[Exercise instructions]:
With the pictures omitted, print exactly the lines below, from the one containing "Given: Click the" through the one containing "Task: Collapse the Podcasts section", and nothing else.

[Provided data]:
------------------------------------------------

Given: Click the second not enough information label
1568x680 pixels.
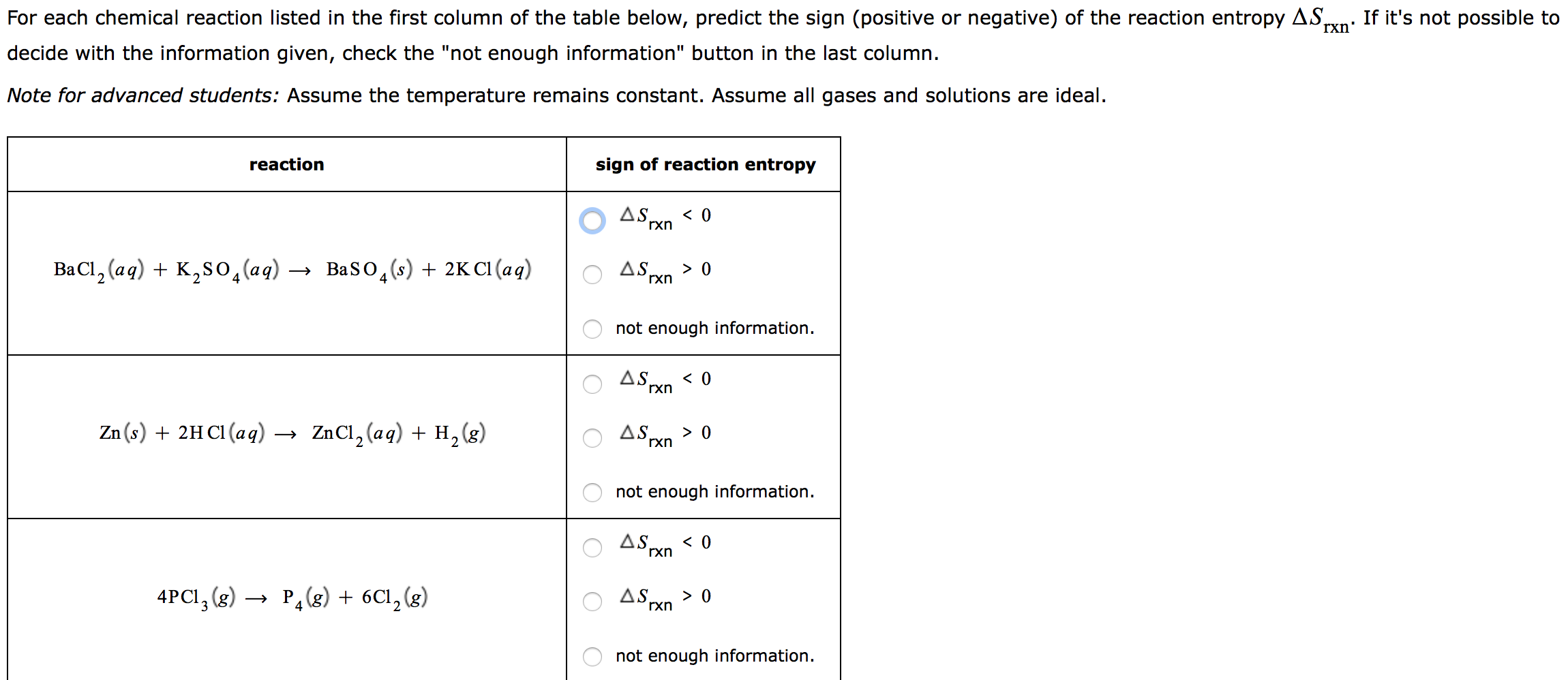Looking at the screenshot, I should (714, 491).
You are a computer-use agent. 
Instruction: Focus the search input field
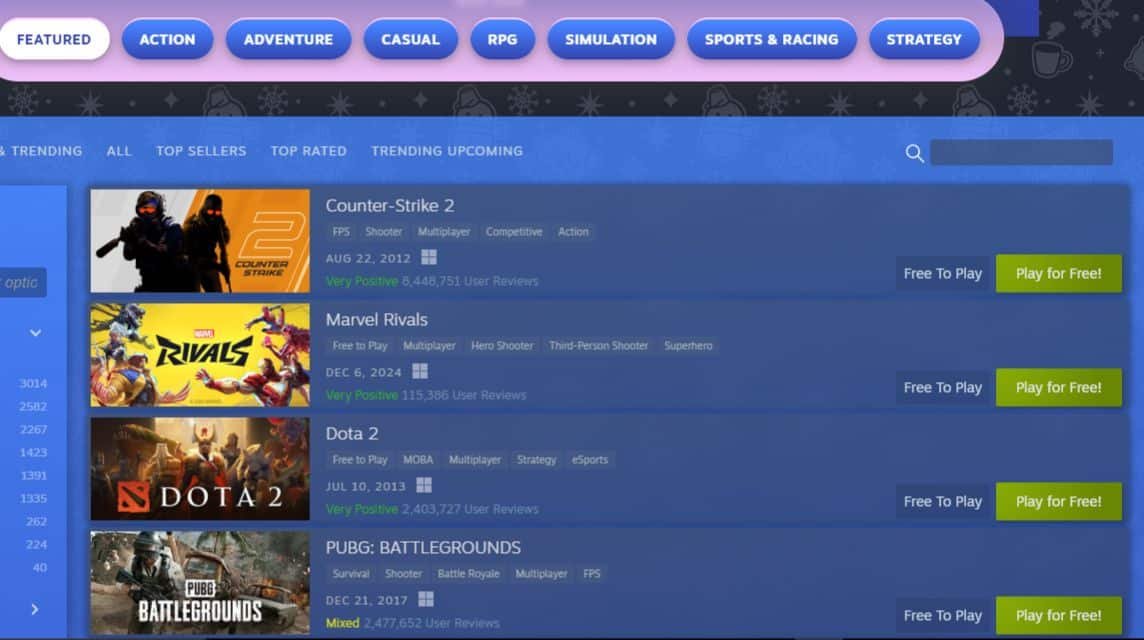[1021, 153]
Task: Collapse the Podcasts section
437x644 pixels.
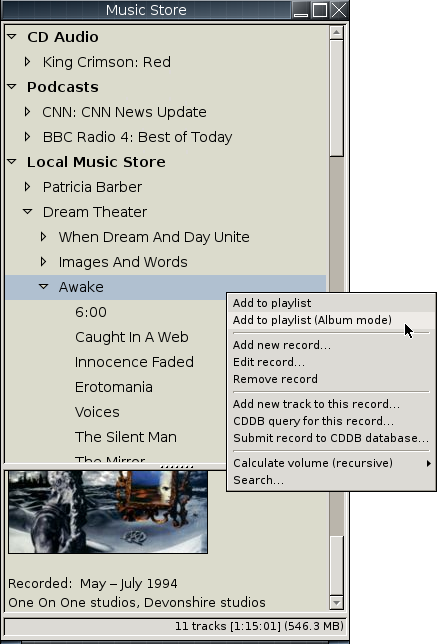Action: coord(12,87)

------------------------------------------------

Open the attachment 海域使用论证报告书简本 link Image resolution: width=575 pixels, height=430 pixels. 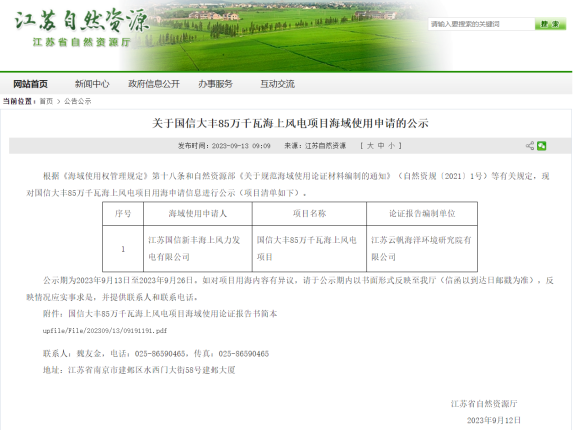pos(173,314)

------------------------------------------------

[Output of the exercise]:
Given: Click the second not enough information label
1568x680 pixels.
Looking at the screenshot, I should (714, 491).
You are a computer-use agent. 
Instruction: Focus the search input field
[1021, 153]
Task: Collapse the Podcasts section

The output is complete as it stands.